El viaje es lento, pero cada paso revela un mundo nuevo. Una flor de jazmín, que antes solo era un punto blanco, ahora es un castillo de pétalos suaves que huelen a dulce sueño. Susurra: «¡Bienvenido, pequeño explorador!». Y justo al lado, una hoja de menta, que parece una alfombra verde brillante, me invita a deslizarme por ella. Sliiiip-sliiiip, sigo adelante, maravillado por la suavidad de cada superficie, por el brillo de cada gota de rocío que cuelga como una perla.
De repente, un gran muro de tierra se alza frente a mí, oscuro y enorme. Parece que no tiene fin. Mi corazón de caracol glu-glu un poco más rápido. ¿Será este el final? ¿Debo darme por vencido?
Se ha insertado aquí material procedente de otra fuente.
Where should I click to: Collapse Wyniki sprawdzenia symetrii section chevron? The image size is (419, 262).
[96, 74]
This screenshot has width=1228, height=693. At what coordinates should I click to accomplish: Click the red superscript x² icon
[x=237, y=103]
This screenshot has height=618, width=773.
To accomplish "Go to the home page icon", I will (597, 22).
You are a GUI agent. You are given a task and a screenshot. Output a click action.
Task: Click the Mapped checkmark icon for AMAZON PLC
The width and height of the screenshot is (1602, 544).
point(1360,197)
Una luciérnaga, con su luz intermitente, se acerca flotando.
—¡Hola, Leo! —dice con una voz suave—. ¿Por qué esa cara tan larga?
—Es que… este muro es muy alto —respondo, sintiendo un nudo en mi antenita—. No sé cómo pasarlo.
—La verdad de tu camino no está en la velocidad, sino en la constancia —me susurra la luciérnaga, y su luz parpadea con sabiduría—. Y en la honestidad de seguir intentándolo. Sliiiip-suuuup, piensa en el siguiente pequeño paso.